如何使用A72核心将数据放入L2缓存中？

发布于 2025-01-28 17:14:17 字数 345 浏览 3 评论 0原文

我有一系列看起来像这样的数据：

uint32_t data[128]; //Could be more than L1D Cache size

为了对其进行计算，我想将数据尽可能靠近我的计算单元，以便在L2缓存中。

我的目标使用Linux内核和一些添加的应用程序运行

，我知道我可以通过MMAP获得对内存的某个内存区域的访问，并且在内核之间共享的可用内存的某些部分中，我成功地完成了它。

如何做同样的事情，但是在L2高速缓存区域？

我已经阅读了GCC文档和AARCH64汇编指令集的一部分，但无法找到实现这一目标的方法。

原文

I have an array of data that looks like this :

uint32_t data[128]; //Could be more than L1D Cache size

In order to do computation on it, I want to put the data as close as possible to my computing unit so in the L2 Cache.

My target runs with a linux kernel and some additionnal apps

I know that I can get an access to a certain area of the memory with mmap and I have succesfully done it in some part of my available memory shared between cores.

How to do the same thing but in L2 Cache area ?

I've read part of gcc documentation and AArch64 assembly instruction set but cannot figure out the way to achieve this.

分享到QQ

分享到微博

如果你对这篇内容有疑问，欢迎到本站社区发帖提问参与讨论，获取更多帮助，或者扫码二维码加入 Web 技术交流群。

发布评论

需要登录才能够评论，你可以免费注册一个本站的账号。

空城旧梦 2025-02-04 17:14:17

如何做同样的事情，但是在L2缓存区域？

您的硬件不支持这一点。

通常，ARMV8体系结构对缓存的内容没有任何保证，也没有提供任何明确操纵或查询它们的方法 - 它仅提供保证并提供用于处理 cooherency 的工具。

具体而言，从 spec ：

[...] the architecture cannot guarantee whether:

• A memory location present in the cache remains in the cache.
• A memory location not present in the cache is brought into the cache.

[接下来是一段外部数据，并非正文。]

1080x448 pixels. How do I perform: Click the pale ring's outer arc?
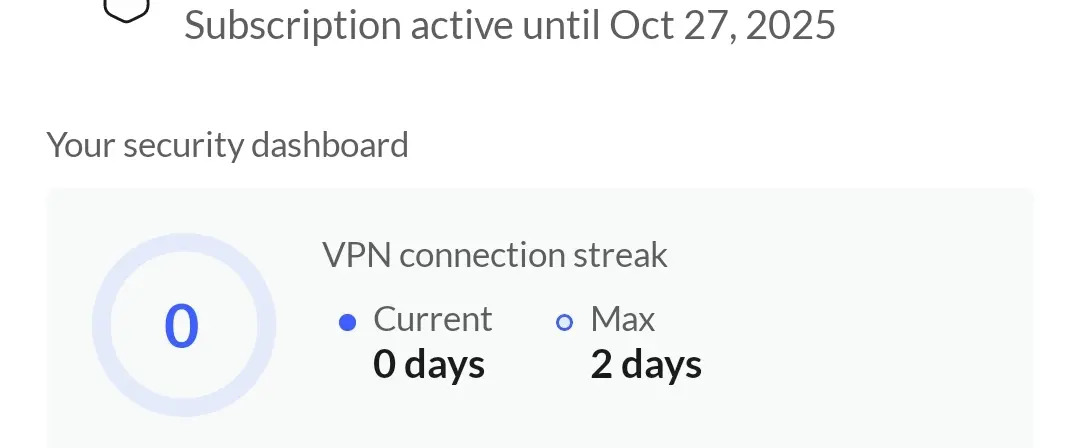(184, 242)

Instead, the following principles apply to the behavior of caches:

• The architecture has a concept of an entry locked down in the cache.
  How lockdown is achieved is IMPLEMENTATION DEFINED, and lockdown might
  not be supported by:

  — A particular implementation.
  — Some memory attributes.

• An unlocked entry in a cache might not remain in that cache. The
  architecture does not guarantee that an unlocked cache entry remains in
  the cache or remains incoherent with the rest of memory. Software must
  not assume that an unlocked item that remains in the cache remains dirty.

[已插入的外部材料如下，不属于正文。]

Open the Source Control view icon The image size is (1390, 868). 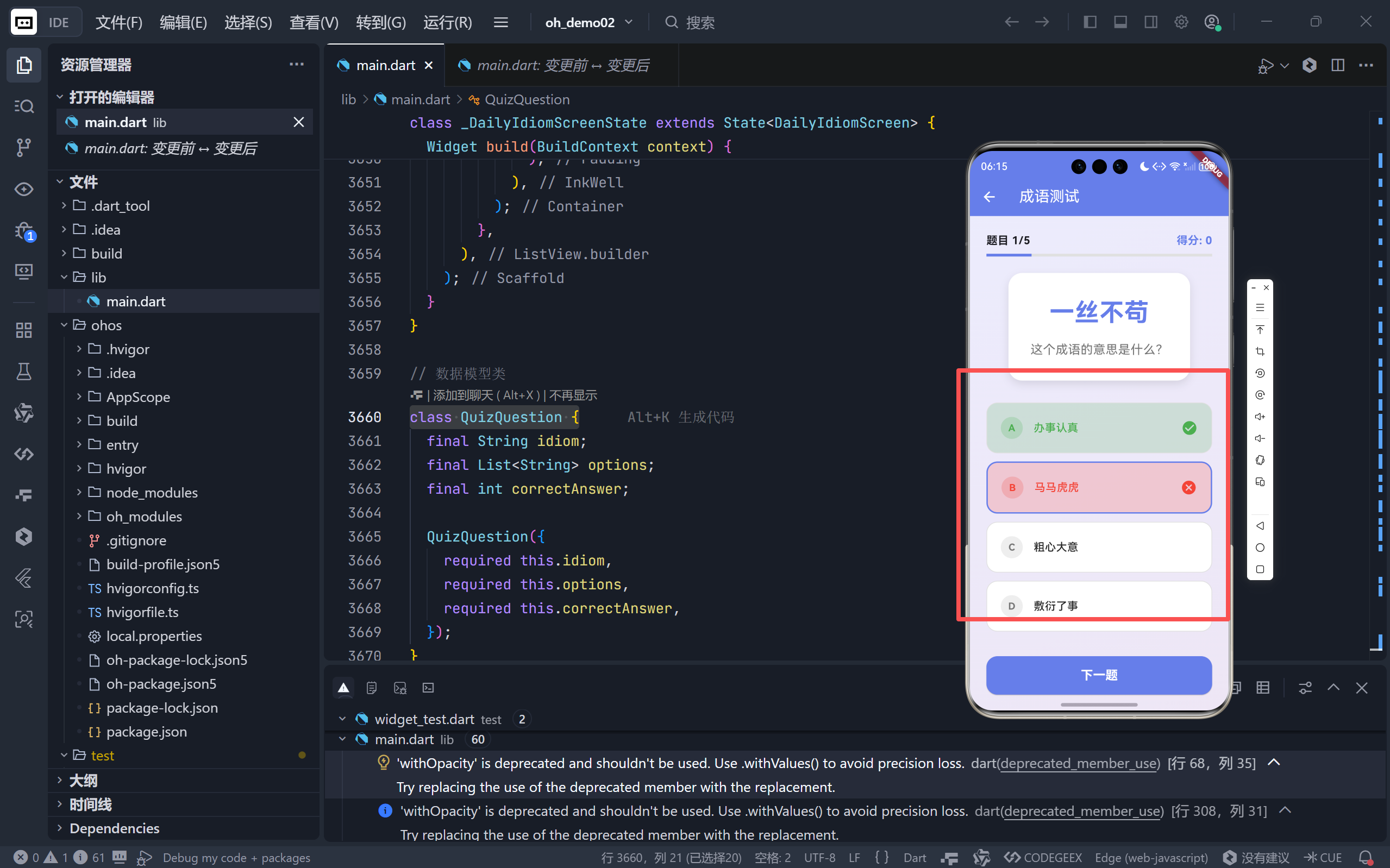23,148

• A locked entry in a cache is guaranteed to remain in that cache. The
  architecture does not guarantee that a locked cache entry remains
  incoherent with the rest of memory, that is, it might not remain dirty.

[...]

• Any memory location is not guaranteed to remain incoherent with the rest of memory.

因此，基本上您需要缓存锁定。咨询但是，您的CPU ：

• The Cortex-A72 processor does not support TLB or cache lockdown.

因此您不能故意将某些内容放在缓存中。现在，您可能能够通过尝试观察副作用来告诉是否已经通过试图避免了某些东西。缓存的两个常见副作用是延迟和相干性。因此，您可以尝试和时间访问时间或修改DRAM的内容，并检查您是否看到缓存映射的变化...但这仍然是一个可怕的主意。

一方面，这两个都是破坏性的操作，这意味着它们将通过测量您要测量的属性。对于另一个人来说，仅仅因为您曾经观察到它们曾经并不意味着您可以依靠对此发生。

底线：您无法保证在使用时在任何特定的缓存中持有某些东西。

How to do the same thing but in L2 Cache area ?

Your hardware doesn't support that.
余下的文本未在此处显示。